Mais peut-être faut-il commencer par un point de vocabulaire pour souligner que si les tableaux et gravures du xviiie siècle sont hantés par la figure du voyeur, celui-ci n’existe pas. Tout du moins en tant que nom désignant une personne qui aime regarder les choses et les gens et, par extension, quelqu’un qui aime observer l’intimité des autres à leur insu. Le Dictionnaire universel de Furetière[4] et celui de Richelet[5] ne connaissent que le « Voyer ». Ce mot proche à l’oreille de celui de « Voyeur » – le Dictionnaire de Trévoux[6] met d’ailleurs en garde contre cette prononciation abusive – se rattache étymologiquement à la voirie, la charge de Grand Voyer de France ayant été créée pour Sully. Le terme de « Voyeur[7] », au sens où on l’entend aujourd’hui, sera utilisé pour la première fois par Alphonse Daudet en 1898[8] et le « Voyeurisme » ne fera son entrée lexicale que tardivement, en 1955, sous la plume du psychologue Henri Piéron[9].

En revanche la « Voyeuse » existe bel et bien au xviiie siècle. Mais il s’agit d’un siège représenté sur la planche XIV consacrée au « Tapissier » dans l’Encyclopédie de Diderot et D’Alembert. La planche est ainsi légendée : « Voyeuse, espèce de chaise pour s’asseoir à cheval & s’accouder sur le dossier pour voir jouer. » La voyeuse[10], aussi appelée « voyeuse à genou », est souvent placée dans les salons de jeux pour permettre aux spectateurs de suivre, par-dessus l’épaule des joueurs, les parties de cavagnole[11], de papillon[12] ou de pharaon[13]. Les spectateurs et spectatrices s’installent sur une voyeuse, soit à genoux – comme sur un prie-Dieu – en prenant appui sur l’accoudoir rembourré, soit à califourchon, position néanmoins réservée exclusivement aux hommes.

Voyeurs, lorgneurs, indiscrets et curieux

Repérer la figure du voyeur ou de la voyeuse dans les tableaux et gravures qui les mettent en scène, n’est donc pas toujours chose aisée puisqu’ils ne sont pas nommés et que, de plus, ils se cachent souvent à l’arrière-plan, jusqu’à tenter d’être indétectables. Cependant le voyeur – qui s’ignore encore comme tel – peut alternativement être qualifié d’indiscret, de curieux ou de lorgneur. Avant de procéder plus avant, il est nécessaire de voir si ces notions ont une valeur similaire à celle de voyeur et de s’assurer de l’intérêt qu’elles suscitent.

On rappellera que le xviie siècle a plutôt une approche dépréciative de la curiosité. Dans ses Réflexions, l’abbé de Bellegarde fustige l’indiscrétion et observe : « Il est permis de tout voir, quand on a de bons yeux ; mais il n’en faut rien témoigner, si l’on a soin de son repos.

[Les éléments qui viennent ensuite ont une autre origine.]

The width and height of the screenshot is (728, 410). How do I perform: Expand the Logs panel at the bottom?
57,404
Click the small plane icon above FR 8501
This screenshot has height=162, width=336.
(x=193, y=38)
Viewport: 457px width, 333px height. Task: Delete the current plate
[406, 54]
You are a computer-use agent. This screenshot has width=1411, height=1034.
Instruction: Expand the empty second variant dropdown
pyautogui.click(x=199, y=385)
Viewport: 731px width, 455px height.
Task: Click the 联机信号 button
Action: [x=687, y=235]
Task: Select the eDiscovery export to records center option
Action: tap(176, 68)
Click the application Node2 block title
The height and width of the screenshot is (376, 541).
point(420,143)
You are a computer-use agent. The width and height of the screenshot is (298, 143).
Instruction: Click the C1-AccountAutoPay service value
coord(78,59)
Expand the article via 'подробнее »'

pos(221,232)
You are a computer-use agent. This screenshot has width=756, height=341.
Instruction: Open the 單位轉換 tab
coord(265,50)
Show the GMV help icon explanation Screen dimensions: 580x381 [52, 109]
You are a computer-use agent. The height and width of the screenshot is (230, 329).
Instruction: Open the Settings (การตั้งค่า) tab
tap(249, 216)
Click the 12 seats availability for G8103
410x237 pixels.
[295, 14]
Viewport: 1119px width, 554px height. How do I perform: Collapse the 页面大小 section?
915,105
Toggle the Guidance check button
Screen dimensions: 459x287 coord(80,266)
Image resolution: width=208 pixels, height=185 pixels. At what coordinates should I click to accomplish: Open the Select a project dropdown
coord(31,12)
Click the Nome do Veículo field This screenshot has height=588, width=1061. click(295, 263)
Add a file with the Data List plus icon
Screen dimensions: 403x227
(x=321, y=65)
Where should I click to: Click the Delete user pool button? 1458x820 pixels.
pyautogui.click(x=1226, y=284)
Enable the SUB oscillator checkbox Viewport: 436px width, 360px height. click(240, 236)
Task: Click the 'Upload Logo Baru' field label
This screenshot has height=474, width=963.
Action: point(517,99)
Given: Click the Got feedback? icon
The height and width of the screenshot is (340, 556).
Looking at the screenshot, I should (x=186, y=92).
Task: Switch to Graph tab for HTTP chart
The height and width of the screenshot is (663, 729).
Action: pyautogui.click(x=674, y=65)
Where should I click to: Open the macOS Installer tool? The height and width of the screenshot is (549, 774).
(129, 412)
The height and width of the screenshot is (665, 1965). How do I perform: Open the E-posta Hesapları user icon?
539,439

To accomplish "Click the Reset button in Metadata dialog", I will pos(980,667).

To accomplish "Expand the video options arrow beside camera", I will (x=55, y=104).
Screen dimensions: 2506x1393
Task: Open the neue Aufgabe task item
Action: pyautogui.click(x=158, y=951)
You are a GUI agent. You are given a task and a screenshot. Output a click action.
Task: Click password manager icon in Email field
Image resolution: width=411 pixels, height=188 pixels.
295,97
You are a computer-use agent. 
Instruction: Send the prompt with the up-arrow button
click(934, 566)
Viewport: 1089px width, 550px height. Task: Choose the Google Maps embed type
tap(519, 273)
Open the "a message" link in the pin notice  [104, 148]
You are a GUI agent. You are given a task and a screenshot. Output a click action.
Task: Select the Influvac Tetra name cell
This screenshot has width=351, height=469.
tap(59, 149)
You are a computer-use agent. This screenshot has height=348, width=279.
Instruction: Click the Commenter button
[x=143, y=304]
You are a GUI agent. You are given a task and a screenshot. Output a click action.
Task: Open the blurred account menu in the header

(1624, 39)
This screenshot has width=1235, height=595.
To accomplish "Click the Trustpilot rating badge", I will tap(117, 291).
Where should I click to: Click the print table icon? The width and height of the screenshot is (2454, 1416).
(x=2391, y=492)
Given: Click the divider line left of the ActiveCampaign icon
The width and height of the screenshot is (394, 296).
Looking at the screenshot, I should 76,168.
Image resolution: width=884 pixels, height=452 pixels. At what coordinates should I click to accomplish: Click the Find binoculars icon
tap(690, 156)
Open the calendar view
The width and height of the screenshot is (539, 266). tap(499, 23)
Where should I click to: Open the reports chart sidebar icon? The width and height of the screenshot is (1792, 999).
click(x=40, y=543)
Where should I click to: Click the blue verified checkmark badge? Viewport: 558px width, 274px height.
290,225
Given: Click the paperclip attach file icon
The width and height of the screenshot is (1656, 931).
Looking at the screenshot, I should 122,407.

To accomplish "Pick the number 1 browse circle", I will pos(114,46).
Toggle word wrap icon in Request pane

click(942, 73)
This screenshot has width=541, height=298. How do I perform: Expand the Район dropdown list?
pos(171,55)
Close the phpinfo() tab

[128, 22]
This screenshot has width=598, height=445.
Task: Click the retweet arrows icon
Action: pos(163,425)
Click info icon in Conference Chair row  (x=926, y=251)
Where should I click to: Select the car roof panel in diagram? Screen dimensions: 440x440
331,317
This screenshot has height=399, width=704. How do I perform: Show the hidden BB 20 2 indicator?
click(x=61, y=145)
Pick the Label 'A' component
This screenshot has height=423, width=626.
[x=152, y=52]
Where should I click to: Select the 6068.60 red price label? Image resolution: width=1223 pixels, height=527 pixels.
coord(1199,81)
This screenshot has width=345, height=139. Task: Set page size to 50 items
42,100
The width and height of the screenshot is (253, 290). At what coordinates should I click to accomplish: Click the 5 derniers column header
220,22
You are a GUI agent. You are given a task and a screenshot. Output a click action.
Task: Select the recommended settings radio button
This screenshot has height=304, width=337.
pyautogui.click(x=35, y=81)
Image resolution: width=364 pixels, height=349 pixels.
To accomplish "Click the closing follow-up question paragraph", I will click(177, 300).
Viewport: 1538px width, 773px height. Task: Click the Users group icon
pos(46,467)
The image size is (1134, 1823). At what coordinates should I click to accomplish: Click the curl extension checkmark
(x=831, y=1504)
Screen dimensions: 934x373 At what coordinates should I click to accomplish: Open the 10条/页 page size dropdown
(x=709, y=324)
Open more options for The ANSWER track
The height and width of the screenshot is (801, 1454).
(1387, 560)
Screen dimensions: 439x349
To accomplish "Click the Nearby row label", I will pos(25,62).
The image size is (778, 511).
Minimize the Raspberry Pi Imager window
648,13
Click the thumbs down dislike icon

Quand on a tout entendu, il faut avoir la discrétion de se taire[14]. » Mais dès le début du xviiie siècle se répandent les lorgneurs et les lorgneuses qui vont poser des regards de plus en plus indiscrets sur ce qui les entoure : dans deux tableaux en pendant datant de 1716[15], Watteau montre d’une part un mezzetin donnant une aubade à une jeune femme assise à ses pieds, tout en lorgnant sur son décolleté, et, d’autre part, la scène inverse, à savoir une jeune-femme lorgnant sur un joueur de flute assis à ses côtés. Cette pratique est si bien ancrée dans les habitudes parisiennes que Mercier y consacre un chapitre dans ses Tableaux de Paris en 1781[16].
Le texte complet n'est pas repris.